Your instructions
Report every line of the listing below that contains the word "Open", copying each such line in full.

§

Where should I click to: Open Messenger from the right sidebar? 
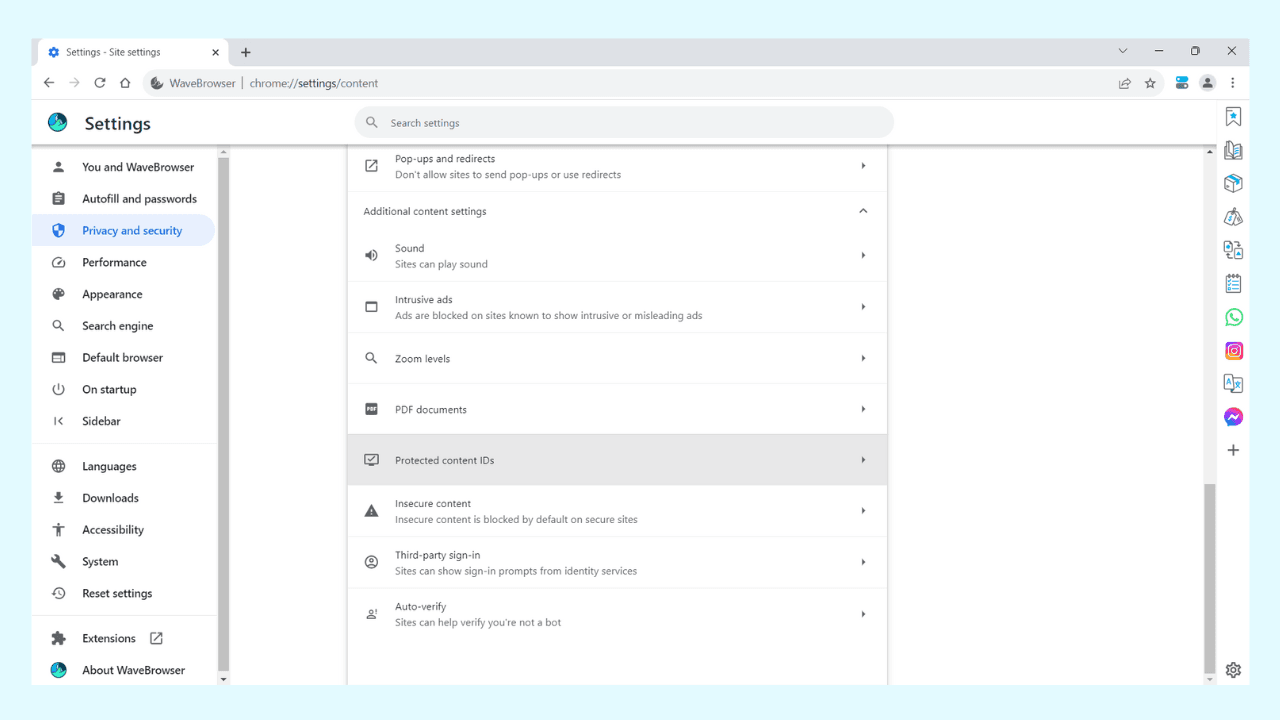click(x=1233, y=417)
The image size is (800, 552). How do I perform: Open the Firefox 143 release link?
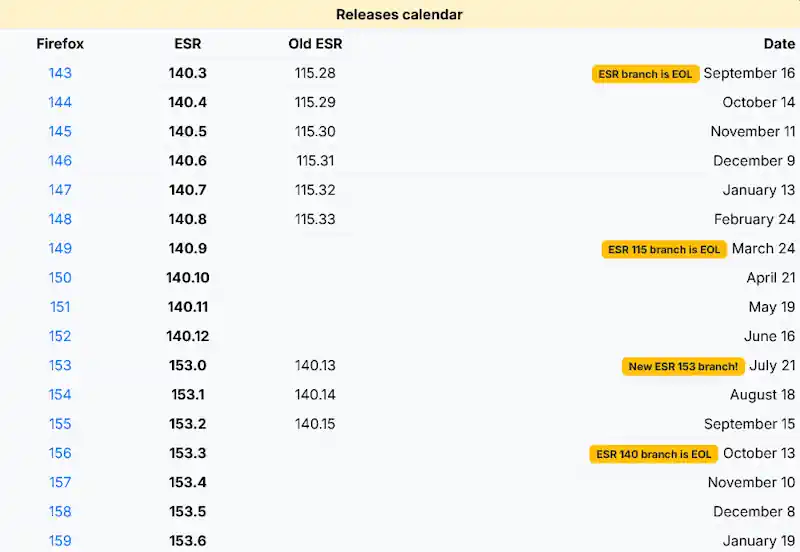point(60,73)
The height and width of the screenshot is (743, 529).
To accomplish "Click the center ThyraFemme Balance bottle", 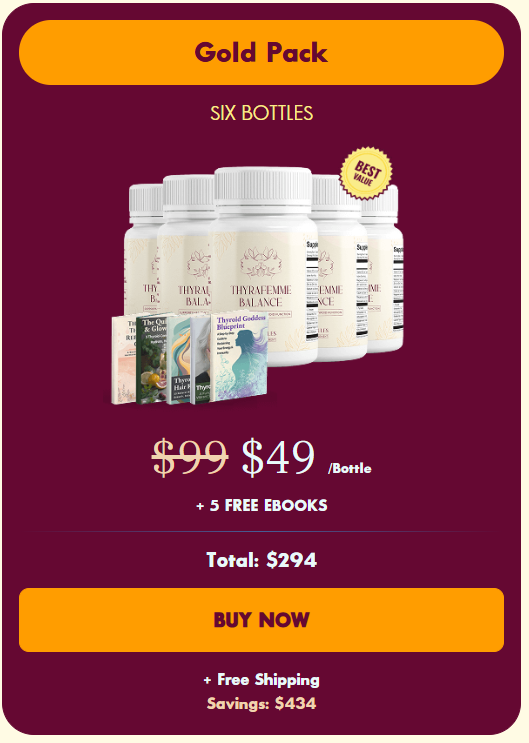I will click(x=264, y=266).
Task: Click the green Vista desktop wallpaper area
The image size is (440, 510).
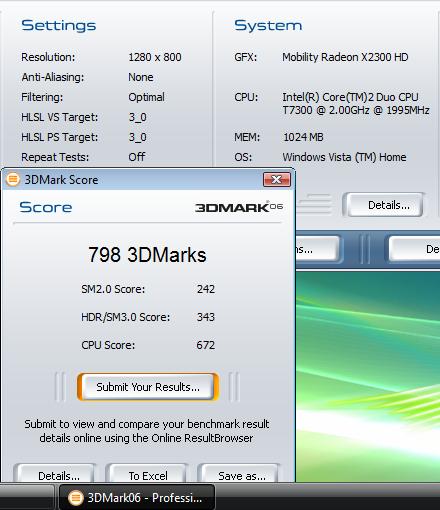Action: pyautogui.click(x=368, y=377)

§

Result
Where should I click to: Open Messenger from the right sidebar? 
The image size is (800, 552). How do I perform: Open the Firefox 143 release link?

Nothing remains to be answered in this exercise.